> [TUGAS ANDA]:
Tuliskan ulang tanpa perubahan bagian teks tentang luka bakar di bawah ini, mulai dari "2. Luka bakar" sampai dengan "luka bakar kimia.".

> [TEKS PILIHAN]:

════════

Luka bakar adalah suatu bentuk kerusakan atau kehilangan jaringan yang
disebabkan kontak dengan sumber panas dan suhu sangat rendah (Adhy dkk,
2014:386).
Luka bakar adalah salah satu cedera yang paling luas yang berkembang
di dunia. Luka bakar adalah kerusakan atau kehilangan jaringan yang
disebabkan kontak dengan sumber panas seperti api, air panas, bahan kimia,
listrik dan radiasi. Luka bakar merupakan suatu jenis trauma dengan morbiditas
dan mortalitas yang tinggi (Pitoyo, 2013:2).

B. Etiologi
Etiologi luka bakar antara lain adalah sebagai berikut:
1. Luka bakar suhu tinggi (thermal burn) yang disebabkan oleh karena
terpapar atau kontak dengan api, cairan panas dan bahan padat. Luka bakar
api berhubungan dengan asap atau cedera inhalasi.
2. Luka bakar bahan kimia (chemical burn) disebabkan oleh kontaknya
jaringan kulit dengan asam atau basa yang kuat. Konsentrasi zat kimia,
lamanya kontak dan banyaknya jaringan yang terpapar menentukan
luasnya injuri karena zat kimia ini. Luka bakar kimia dapat
terjadibmisalnya karena kontak dengan zat-zat pembersih yang sering
digunakan untuk keperluan rumah tangga dan berbagai zat kimia yang
digunakan dalam bidang industri, pertanian dan militer. Lebih dari 25.000
produk zat kimia diketahui dapat menyebabkan luka bakar kimia.
3. Luka bakar sengatan listrik (electrical burn) disebabkan karena lewatnya
tenaga listrik bervoltase tinggi melalui jaringan menyebabkan perubahan
menjadi tenaga panas, ia menimbulkan luka bakar yang tidak hanya
mengenai kulit dan jaringan subkutis, tetapi juga semua jaringan pada jalur
arus listrik tersebut. Luka bakar listrik biasanya disebabkan oleh kontak
dengan sumber tenaga bervoltase tinggi. Anggota gerak merupakan kontak
yang terlazim, dengan tangan dan tangan yang lebih sering cedera daripada
tungkai dan kaki. Kontak sering menyebabkan gangguan jantung dan atau
pernafasan, dan resusitasi kardiopulmonal sering diperlukan pada saat
kecelakaan tersebut terjadi. Luka pada daerah masuknya listrik biasanya
gosong dan tampak cekung.
4. Luka bakar radiasi (radiasi injury) disebabkan oleh terpapar dengan
sumber radioaktif. Tipe injuri ini seringkali berhubungan dengan
penggunaan radiasi ion pada industri atau sumber dari radiasi untuk
keperluan terapeutik pada dunia kedokteran. Terpapar oleh sinar matahari
akibat terpapar yang terlalu lama juga merupakan salah satu tipe luka
bakar radiasi (Musliha, 2011).

C. Manifestasi klinis
Manifestasi klinis luka bakar antara lain adalah nyeri lokal, eritema,
kemerahan, pucat, menggigil, sakit kepala, mual dan muntah, lepuh berisi air
dan berselaput tipis, area yang rusak berlilin dan putih, perubahan suara, batuk,
mengi, sputum gelap pada luka bakar mukosa (Wolters dkk, 2013).

════════

> [Entri data tersimpan]:
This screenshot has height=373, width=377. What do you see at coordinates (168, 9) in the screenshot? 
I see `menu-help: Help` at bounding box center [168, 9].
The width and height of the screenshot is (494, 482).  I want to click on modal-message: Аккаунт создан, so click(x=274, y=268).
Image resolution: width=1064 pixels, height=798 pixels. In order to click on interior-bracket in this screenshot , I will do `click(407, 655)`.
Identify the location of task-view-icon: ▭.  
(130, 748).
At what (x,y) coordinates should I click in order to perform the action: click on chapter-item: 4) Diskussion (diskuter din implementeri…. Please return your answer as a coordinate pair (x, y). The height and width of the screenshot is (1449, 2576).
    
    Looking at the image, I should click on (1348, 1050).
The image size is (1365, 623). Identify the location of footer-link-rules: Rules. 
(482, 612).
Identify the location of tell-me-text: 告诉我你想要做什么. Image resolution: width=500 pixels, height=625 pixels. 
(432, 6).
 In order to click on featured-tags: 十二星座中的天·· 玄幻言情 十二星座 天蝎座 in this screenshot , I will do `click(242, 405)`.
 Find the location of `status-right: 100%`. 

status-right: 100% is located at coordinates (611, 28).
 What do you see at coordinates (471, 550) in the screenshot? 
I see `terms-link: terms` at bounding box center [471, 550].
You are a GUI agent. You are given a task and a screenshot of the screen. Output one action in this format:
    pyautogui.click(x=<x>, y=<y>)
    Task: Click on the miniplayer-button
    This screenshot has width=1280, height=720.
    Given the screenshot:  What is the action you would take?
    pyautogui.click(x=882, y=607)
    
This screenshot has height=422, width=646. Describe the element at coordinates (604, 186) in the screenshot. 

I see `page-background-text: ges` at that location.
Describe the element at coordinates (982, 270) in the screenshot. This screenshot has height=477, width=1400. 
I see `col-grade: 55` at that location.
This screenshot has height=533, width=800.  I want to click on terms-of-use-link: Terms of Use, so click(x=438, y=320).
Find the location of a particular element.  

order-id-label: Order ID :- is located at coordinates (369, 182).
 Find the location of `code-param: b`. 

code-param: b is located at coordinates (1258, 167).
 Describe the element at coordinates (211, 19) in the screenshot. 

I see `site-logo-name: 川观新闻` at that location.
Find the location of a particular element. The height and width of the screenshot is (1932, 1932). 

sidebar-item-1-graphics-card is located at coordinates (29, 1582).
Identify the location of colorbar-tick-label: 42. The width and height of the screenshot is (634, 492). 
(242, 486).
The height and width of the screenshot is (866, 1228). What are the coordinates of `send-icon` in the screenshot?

════════

> [HASIL TUGAS]:
2. Luka bakar bahan kimia (chemical burn) disebabkan oleh kontaknya
jaringan kulit dengan asam atau basa yang kuat. Konsentrasi zat kimia,
lamanya kontak dan banyaknya jaringan yang terpapar menentukan
luasnya injuri karena zat kimia ini. Luka bakar kimia dapat
terjadibmisalnya karena kontak dengan zat-zat pembersih yang sering
digunakan untuk keperluan rumah tangga dan berbagai zat kimia yang
digunakan dalam bidang industri, pertanian dan militer. Lebih dari 25.000
produk zat kimia diketahui dapat menyebabkan luka bakar kimia.